It’s been three years and a bit since I read and loved Catch-22. It was quite a rewarding experience, and I spent the next few months searching for Joseph Heller’s other books at the Landmark and Oxford bookstores in Mumbai (this was before the flipkart and eBook era). I found 2-3 other books, but the enthusiasm flagged – unsurprisingly, Heller found it impossible to top his first and seminal achievement. In fact, legend has it that when a reporter approached Heller in his twilight years and mentioned that he hadn’t been able to recreate the magic of Catch-22, Heller retorted, “Who has?” Nevertheless, both were right – the later books tried hard to capture the same banter and spirit that made the first book famous, without meeting anywhere near the same level of success. I never finished any of these books.
However, I decided to try again, and I picked up Closing Time, which is the sequel to Catch-22, never mind that it was written 33 years later. Presumably, never seeing the same success again, Heller decided to bring back his tried-and-tested characters. A wise decision – this book is a neat follow through to Catch-22. While the one explores the futility of war, the other exposes the futility of the glorious reality that victory in the war helped shape. It expertly deconstructs the so-called ‘American dream’, painting a stark landscape of human life. Yes, there’s a little bit of old-fashioned “Look at what the people have done with the world we fought for”, but Heller sensibly desists from ranting too much.
As the book seems to say, there are three ways to die (with some overlap): (1) War; (2) Old age; (3) Some human’s stupidity. It is as if the author tells Yossarian (the protagonist of the first book), “Congratulations! You didn’t die during the war! Never mind, you’ll die anyway. Do you want to guess how?” There is no element of the ‘If it’s not happy, it’s not the end’, or the ‘it’s always darkest before dawn’ that one hears at low points in fluff romantic movies. Rather, it’s the more dismal (and realistic) ‘Life will try to knock you down. If you are strong, you will stand up. But no matter how many times you do, the knocks will keep coming. And coming.’ While I was contemplating this message, and yes I do this a lot, I realized why I find it so attractive. Consider the following fable:
"Alas," said the mouse, "the whole world is growing smaller every day. At the beginning it was so big that I was afraid, I kept running and running, and I was glad when I saw walls far away to the right and left, but these long walls have narrowed so quickly that I am in the last chamber already, and there in the corner stands the trap that I must run into." "You only need to change your direction," said the cat, and ate it up.
A (very) short story by Kafka, this sums up why I find his work so funny and captivating. And the essence is the same – “it’s the trap or the cat for you, my friend. Choose well.” So much for this choice – in lazier moods, I would call this a catch-22 and applaud my own intelligence.
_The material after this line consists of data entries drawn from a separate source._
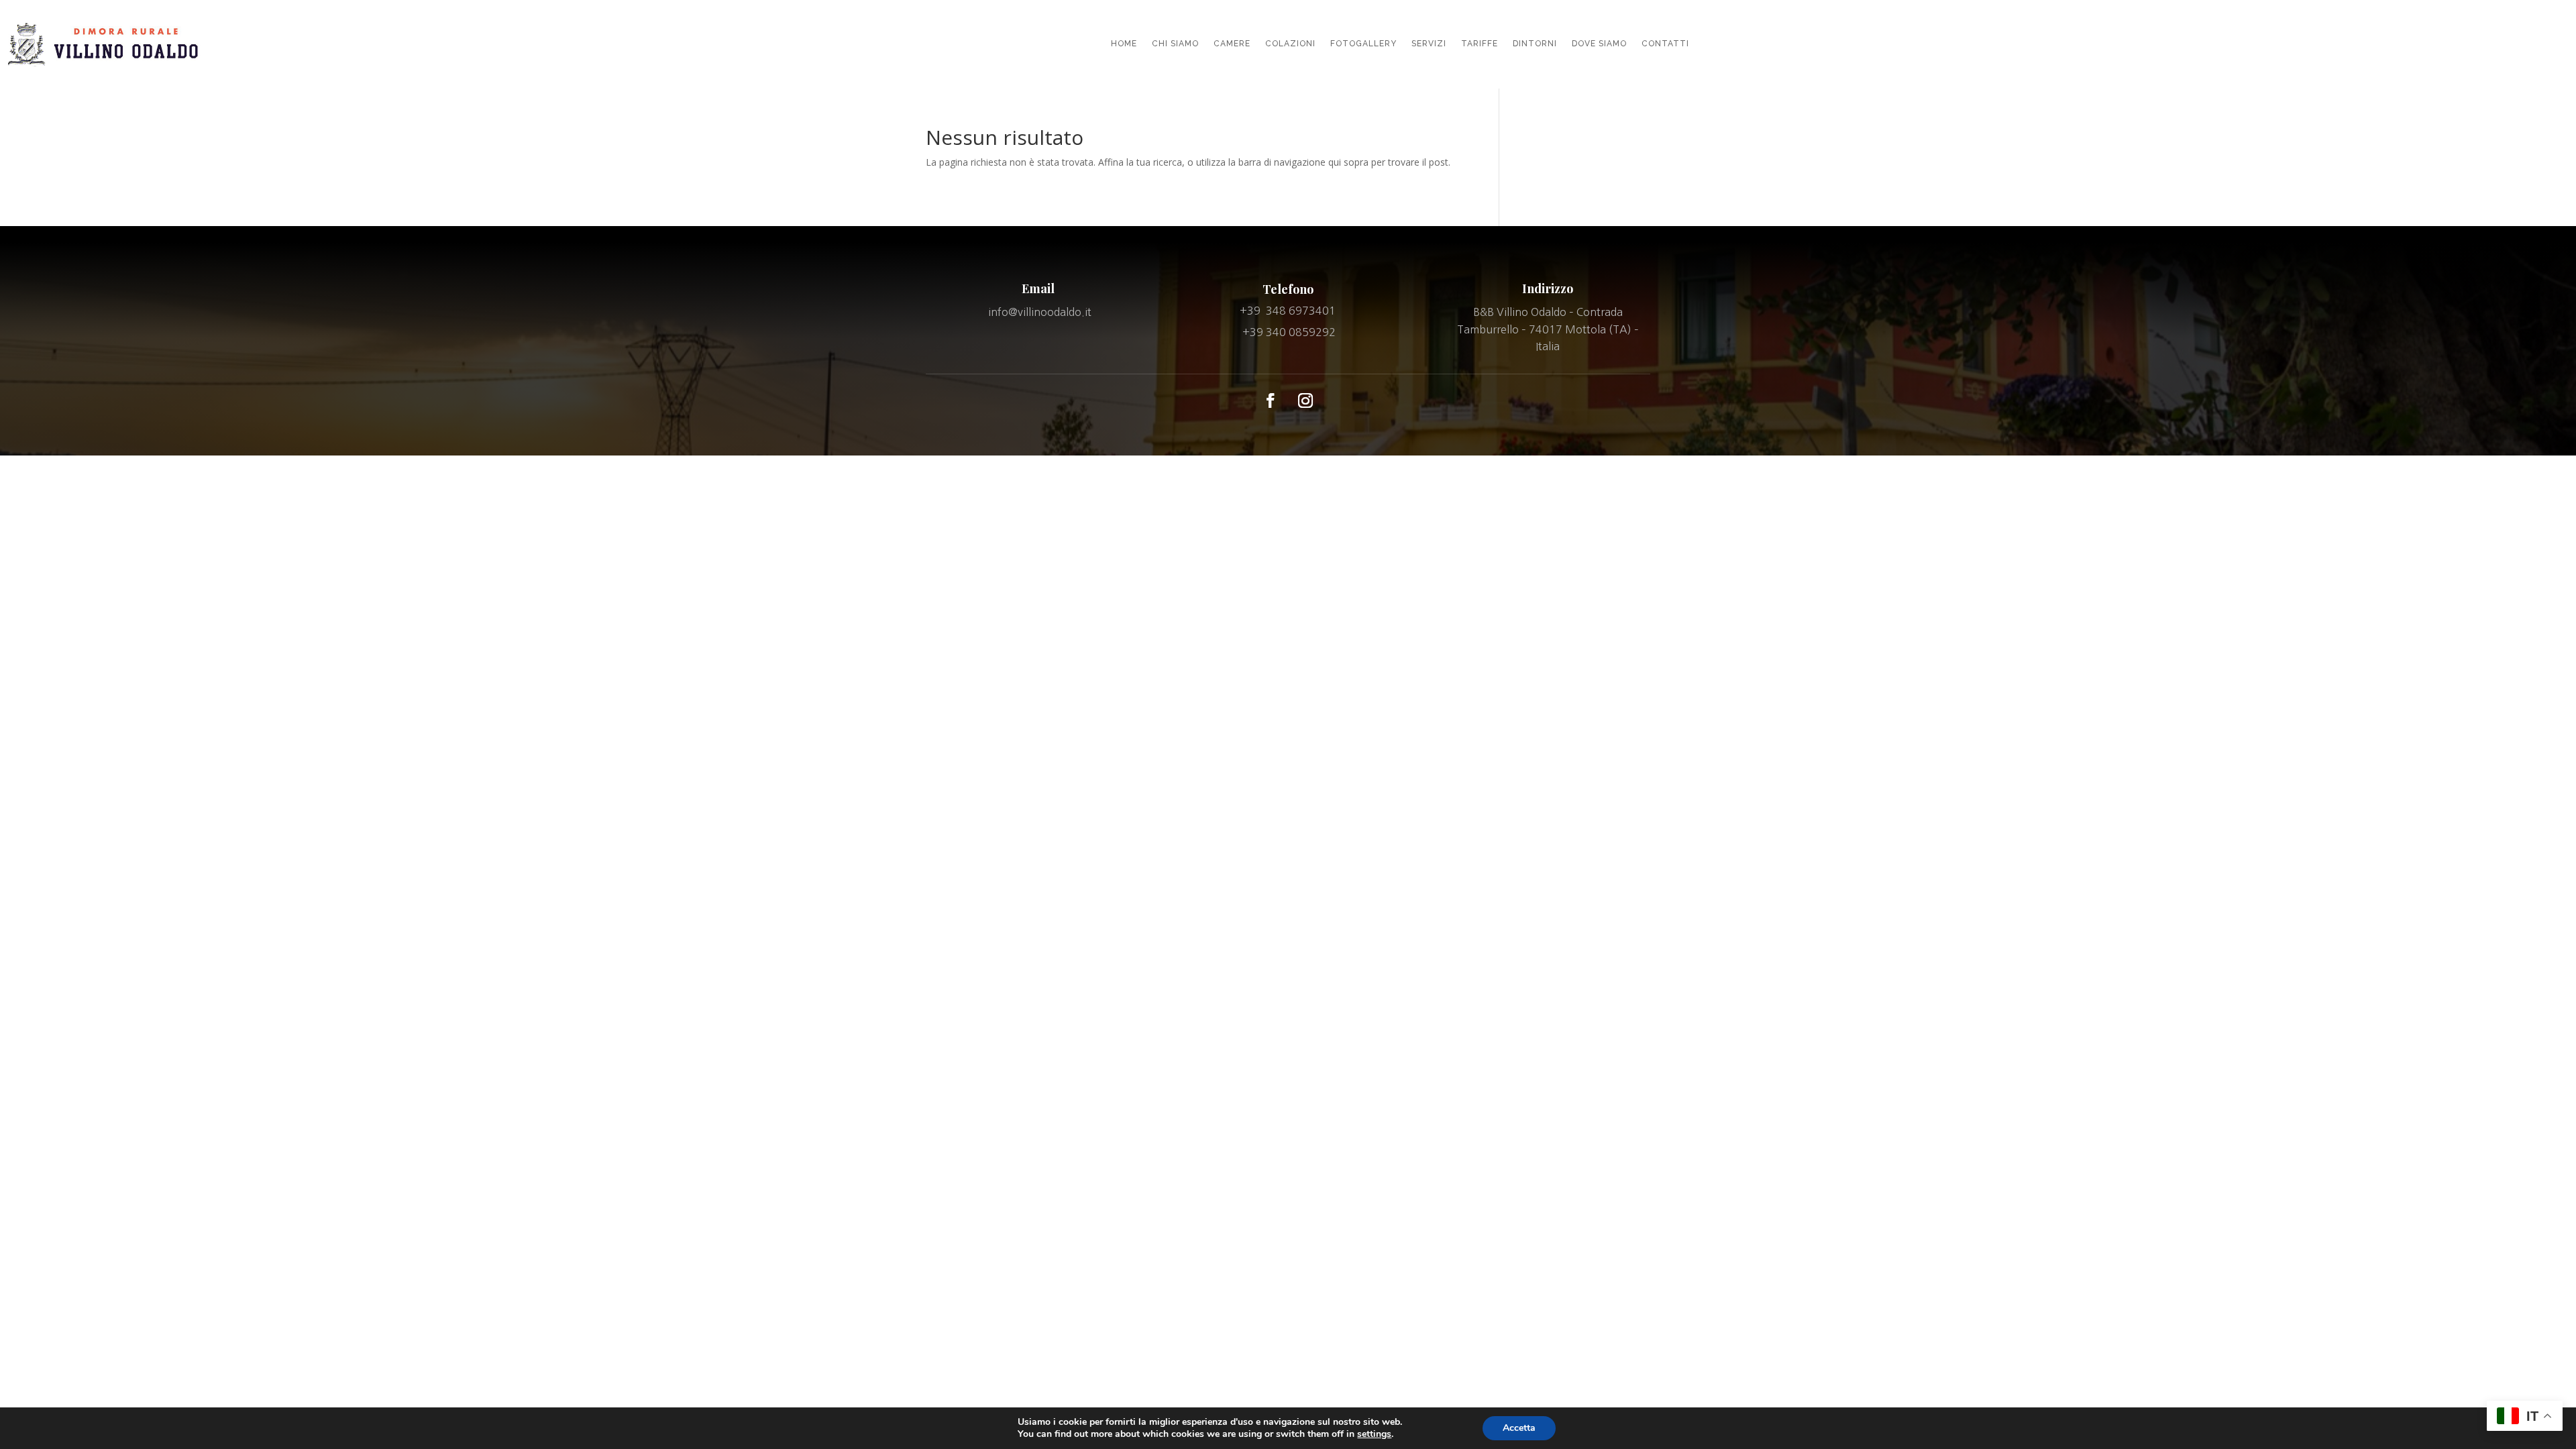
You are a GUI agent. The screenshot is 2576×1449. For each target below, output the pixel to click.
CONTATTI (1665, 43)
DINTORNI (1535, 43)
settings (1374, 1434)
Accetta (1519, 1427)
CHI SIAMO (1175, 43)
The cycle of life continues, with scarce respect to the trials and tribulations of the human existence. Every now and then, you win a lottery, forge a path-breaking deal or write a bestseller – you think you’ve arrived. No matter – the wheels of existence chug remorselessly on, and before you know it, you wake up tied to the tracks, with a few slow and painful seconds to contemplate your life before death arrives. Dog eat dog, cat eat mouse – life goes on, and will go on regardless of your participation in it.
The timeless Tom and Jerry shows try to tell us something similar. But alas, we don’t get it at all. Children (young and old alike) see how resourceful Jerry is, and imagine themselves being similarly heroic. A few bored adults comment sadly that such cartoons introduce violence very early in children’s lives. But not a soul sees that no matter what Jerry does, Tom keeps coming after him. He has been coming after Jerry since 1940, and when I last switched on my television, there he was, still after Jerry. And he will keep coming. No matter how many shrewd engineering contraptions of ever-rising complexity Jerry fashions to keep Tom at bay, Tom will reply with more and more diabolical schemes to trick or force Jerry into his wide-open mouth. And he will eventually succeed and Jerry will be no more, just like our favorite superheroes. And us.